Abstract

Aims:Research suggests that intelligence is positively related to alcohol consumption. However, some studies of people born around 1950, particularly from Sweden, have reported that higher intelligence is associated with lower consumption and fewer alcohol-related problems. We investigated the relationships between intelligence, alcohol consumption, and adverse consequences of drinking in young men from Norway (a neighboring Scandinavian country) born in the late 1970s.Methods:This analysis was based on the population-based Young in Norway Longitudinal Study. Our sample included young men who had been followed from their mid-teens until their late 20s (n = 1126). Measures included self-reported alcohol consumption/intoxication, alcohol use disorders (AUDIT), and a scale measuring adverse consequences of drinking. Controls included family background, parental bonding, and parents’ and peers’ drinking. Intelligence test scores—scaled in 9 “stanines” (population mean of 5 and standard deviation of 2)—were taken from conscription assessment.Results:Men with higher intelligence scores reported average drinking frequency and slightly fewer adverse consequences in their early 20s.
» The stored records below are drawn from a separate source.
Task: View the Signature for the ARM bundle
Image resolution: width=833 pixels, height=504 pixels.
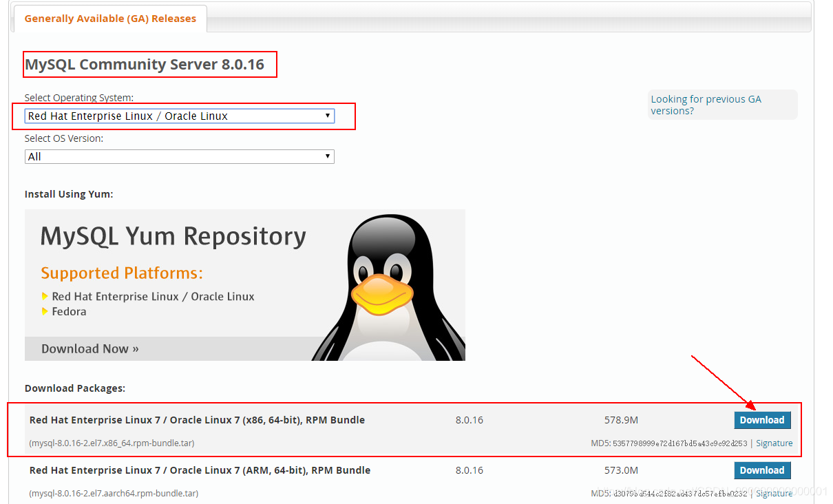Action: pos(774,493)
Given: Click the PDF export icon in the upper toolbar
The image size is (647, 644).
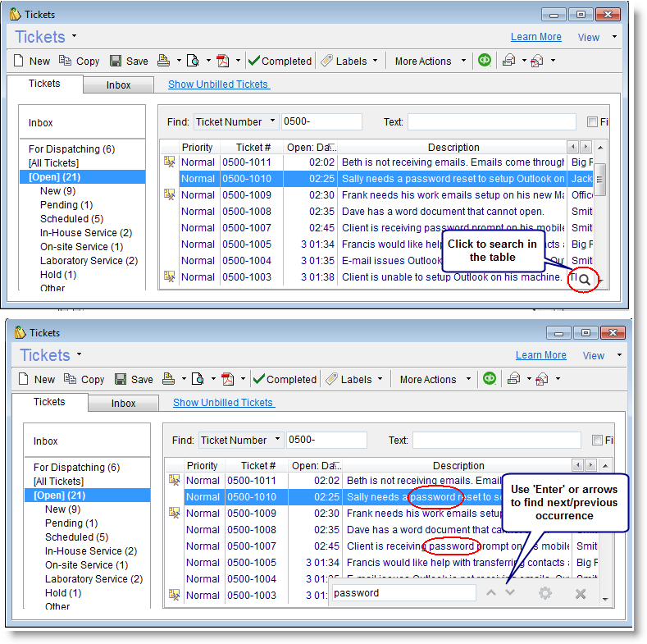Looking at the screenshot, I should (223, 61).
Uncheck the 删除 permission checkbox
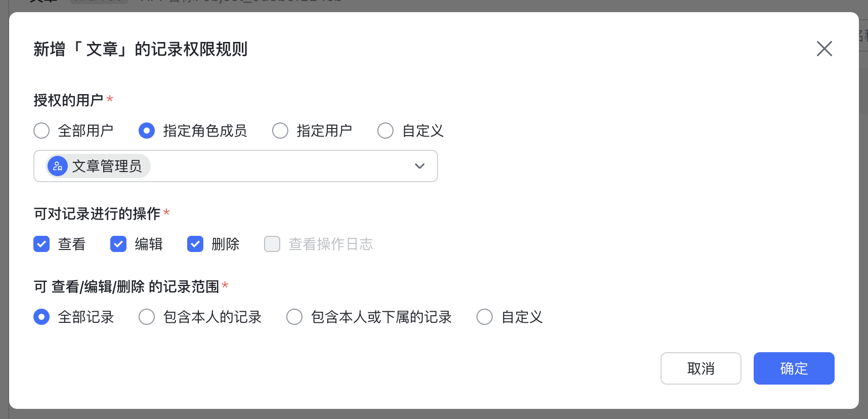This screenshot has width=868, height=419. coord(195,244)
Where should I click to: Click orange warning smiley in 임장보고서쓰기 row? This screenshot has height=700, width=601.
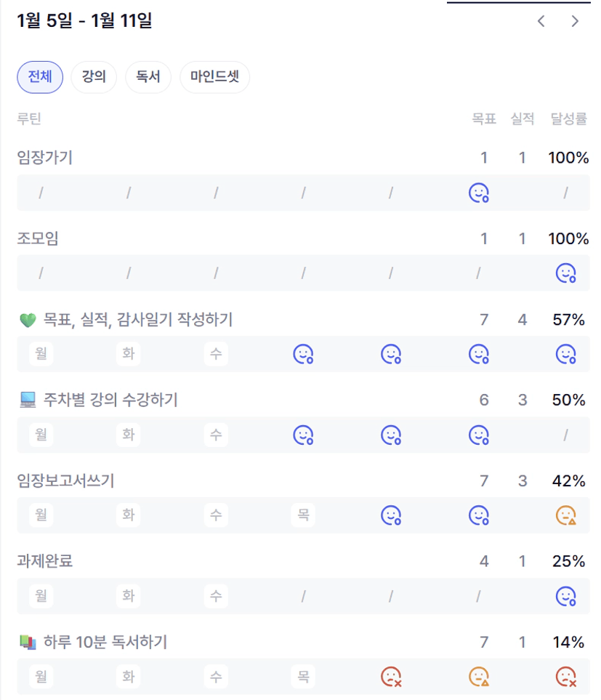pyautogui.click(x=565, y=515)
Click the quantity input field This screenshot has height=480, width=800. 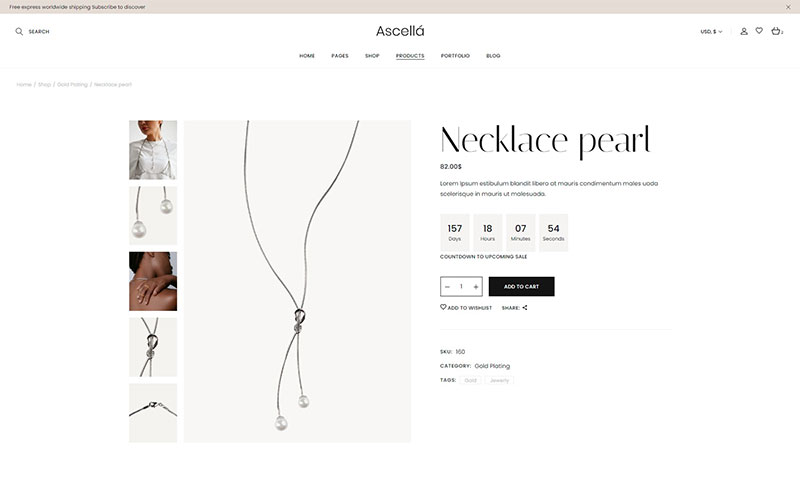(x=461, y=287)
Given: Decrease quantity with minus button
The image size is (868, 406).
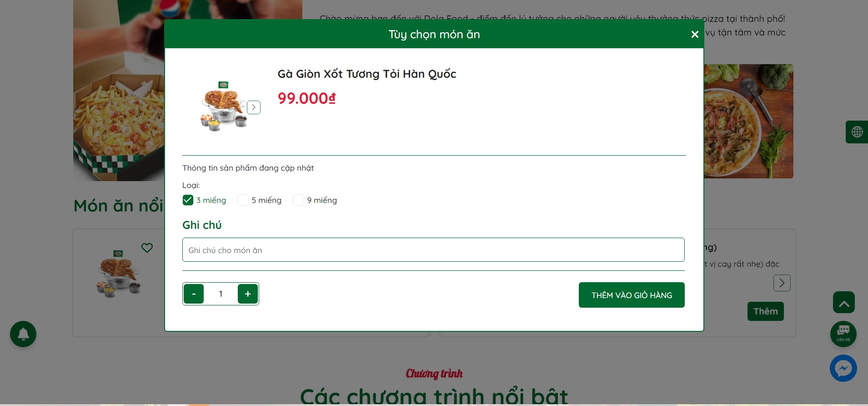Looking at the screenshot, I should (194, 294).
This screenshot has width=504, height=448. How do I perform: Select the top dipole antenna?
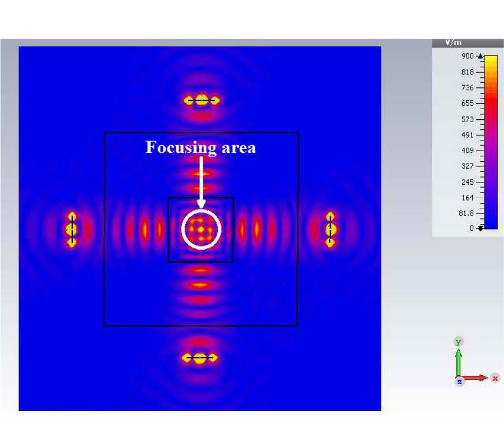coord(202,101)
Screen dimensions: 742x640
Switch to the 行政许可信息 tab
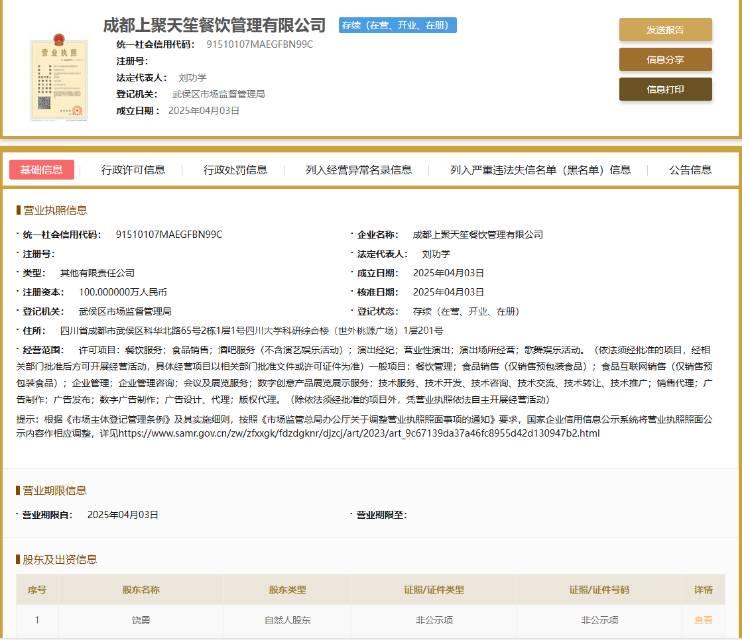pos(133,170)
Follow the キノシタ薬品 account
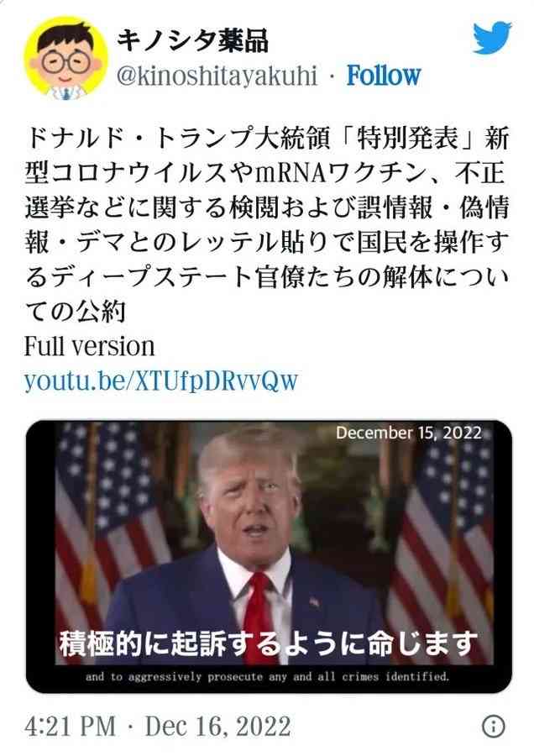 pyautogui.click(x=384, y=76)
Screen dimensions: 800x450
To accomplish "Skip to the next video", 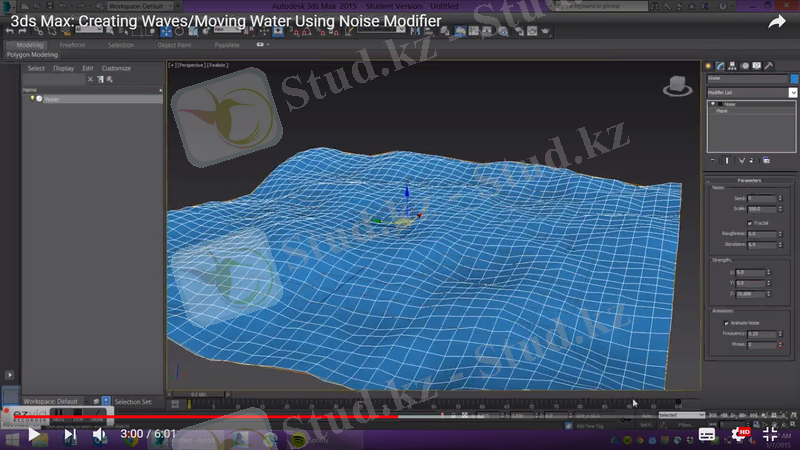I will [70, 435].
In their late 20s, they reported more frequent drinking than men with lower intelligence scores (0.30 more occasions per week, per stanine, age adjusted; 95% CI: 0.12 to 0. 49). Intelligence was not associated with intoxication frequency at any age and did not moderate the relationships between drinking frequency and adverse consequences.Conclusions: Our results suggest that the relationship between intelligence and drinking frequency is age dependent. Discrepancies with earlier findings from Sweden may be driven by changes in drinking patterns.

Highlights

  • Intelligence predicts morbidity and mortality, even after controlling for socioeconomic variables [1,2]

  • We investigate the association between intelligence and drinking patterns among young Norwegian men born in the 1970s.This is a relevant group due to their relatively high levels of alcohol-related problems, and because drinking patterns and lifestyles often consolidate in early adulthood [26]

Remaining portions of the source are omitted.